Module 1 – Buffering & The Motivational Triad

What Is Buffering?

Buffering is when we use external things to change how we feel emotionally and thereby create an overdesire for. It’s something we do to keep from fully experiencing our lives, to hide from reality, to procrastinate, to not show up and face the music. We don’t want to face the truth of our lives because we don’t want to experience any type of negative emotion. We feel entitled to feel happiness and pleasure all of the time.

WE’RE CONSTANTLY BOMBARDED WITH SUGGESTIONS OF WAYS TO FEEL PLEASURE.

You should go eat something.
You should go buy something.
You should do that activity.

There’s a lot of money made on pleasure – the pleasure of food, the pleasure of drinking, the pleasure of spending money, the pleasure of gambling, the pleasure of sex, the pleasure of social media, the list goes on and on. Many organizations and corporations take advantage of that by not just playing to our natural inclination to seek pleasure, but by compounding it by selling us things that are concentrated pleasure, or pleasure in heavy doses.

We decide these things are almost as important as survival because the dopamine hit we get from pleasure is the most important thing. The more we purchase, the more we purchase; the more we eat, the more we eat; the more we drink, the more we drink; the more we watch porn, the more we watch porn. It becomes a perpetual issue in our lives because experiencing pleasure just makes us want to experience more pleasure.
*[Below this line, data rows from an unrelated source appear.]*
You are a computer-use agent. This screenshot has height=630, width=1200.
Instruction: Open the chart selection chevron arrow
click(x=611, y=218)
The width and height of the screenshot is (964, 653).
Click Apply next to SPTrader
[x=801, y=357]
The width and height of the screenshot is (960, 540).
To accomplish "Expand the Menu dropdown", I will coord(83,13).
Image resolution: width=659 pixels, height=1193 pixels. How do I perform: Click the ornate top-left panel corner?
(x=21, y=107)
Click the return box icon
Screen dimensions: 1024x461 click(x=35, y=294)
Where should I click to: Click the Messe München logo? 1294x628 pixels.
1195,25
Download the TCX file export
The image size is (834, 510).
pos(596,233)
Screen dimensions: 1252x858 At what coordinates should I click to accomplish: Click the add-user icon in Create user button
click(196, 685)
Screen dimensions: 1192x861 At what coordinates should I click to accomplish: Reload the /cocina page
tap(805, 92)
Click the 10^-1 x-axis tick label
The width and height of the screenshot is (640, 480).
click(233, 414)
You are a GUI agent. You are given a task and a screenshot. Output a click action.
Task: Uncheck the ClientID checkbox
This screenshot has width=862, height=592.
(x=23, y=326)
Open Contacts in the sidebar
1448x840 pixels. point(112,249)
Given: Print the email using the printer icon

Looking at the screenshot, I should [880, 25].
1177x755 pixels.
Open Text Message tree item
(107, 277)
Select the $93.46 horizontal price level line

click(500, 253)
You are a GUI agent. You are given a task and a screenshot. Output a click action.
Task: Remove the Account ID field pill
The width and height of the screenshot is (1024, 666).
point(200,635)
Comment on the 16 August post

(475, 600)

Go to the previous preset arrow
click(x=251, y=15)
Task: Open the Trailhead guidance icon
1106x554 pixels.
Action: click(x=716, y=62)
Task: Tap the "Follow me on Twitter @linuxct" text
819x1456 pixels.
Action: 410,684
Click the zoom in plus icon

Then, we feel entitled to have pleasure all the time, and it’s immediately available in so many ways. There is so much value to less food, to less drinking, to less stuff, but when you talk to people about less, all they want is more.

When are we willing, if ever, to give up a false pleasure? Giving them up makes us more available to experience the real pleasures in life. Constraining your drinking makes you more alert and available. Constraining your spending gives you more money for the things that are really important. It gives us freedom. The question becomes, “What is left? What remains when you stop buffering? What is your life without false pleasures?” What would the world be like if you didn’t ever overeat, overdrink, overspend, overwork, overpeople- please, over-Facebook? What would your world be like if you didn’t seek the false pleasures and just went for a true, honest, authentic life? Are you willing to live without any brain substance manipulation, without any false pleasures, without any pretend emotions?

What if we could purchase happiness? Most companies, including Coca Cola, will tell you that you can. Do we really feel happier, or have our brains been tricked into thinking that we’ve experienced something wonderful? Do we want to cobble together a bunch of false pleasures and call that happiness? Or, do we want to remove all of those things and find a way to be happy without them? Is it possible? When you’ve removed those things in the past, you’ve likely gone through withdrawal, and you’ve probably felt deprived, left with all the emotions you’ve been unwilling to feel.

Life is a hard battle. Why don’t we just buffer all the way through so we can make it to the end? Eat as much as we want, drink as much as we want, have sex as much as we want, buy everything we want, go into debt…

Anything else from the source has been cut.